Renowned folk singer and guitarist Havens passed away April 22 after suffering a heart attack at his home. He was 72. Known for his hard-driving rhythmic style of play and use of open tunings that saw him bar the entire fretboard to change notes, Havens rose to prominence thanks largely to his appearance at the 1969 Woodstock music festival in New York state. Havens opened the show and, because subsequent acts were late arriving at the venue, was asked by promoters to extend his set. It ultimately lasted some three hours and included an interpretation of the spiritual “Motherless Child” that became one of his trademark songs, “Freedom.”

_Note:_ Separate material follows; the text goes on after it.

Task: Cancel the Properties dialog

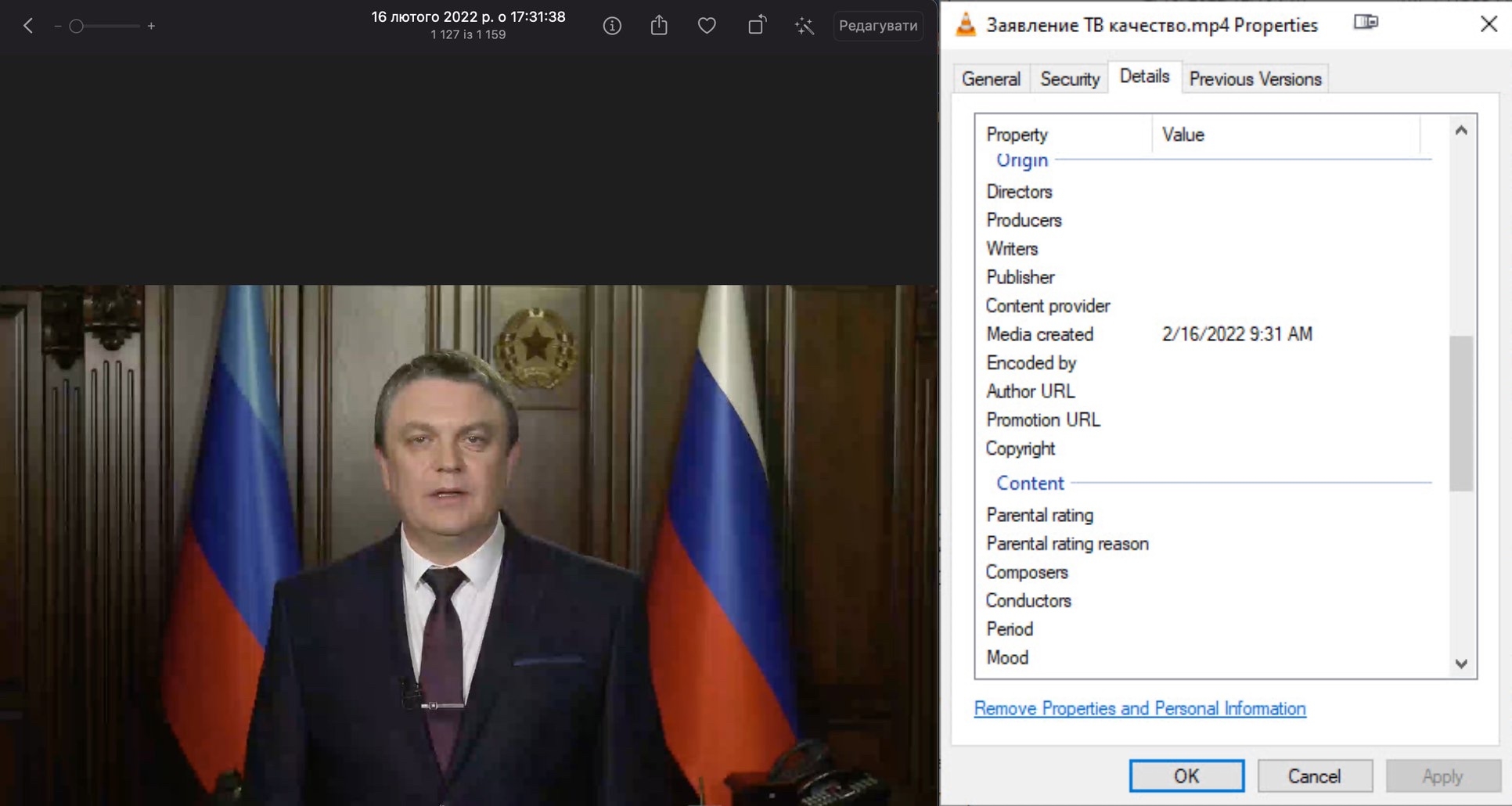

As a teen, Havens formed doo-wop groups with neighborhood friends and would perform on street corners in Brooklyn. At 16, he began performing with The McCrea Gospel Singers, and by 20 had moved to Greenwich Village to perform. After learning to play guitar and establishing himself, he released two albums for Douglas Records, followed by a deal with the Verve label. By 1969, he had released a handful of albums, including the first to reach the Billboard magazine charts, Something Else Again. The Woodstock gig soon followed, as did an appearance at the Isle of Wight Festival soon after. In 1993, he performed at the inauguration ceremony for President Bill Clinton.
In 2000, Havens published an autobiography, They Can’t Hide Us Anymore, co-written with Steve Davidowitz. He remained active until March of 2012, when he announced he would stop touring due to health concerns. A public service for him is planned.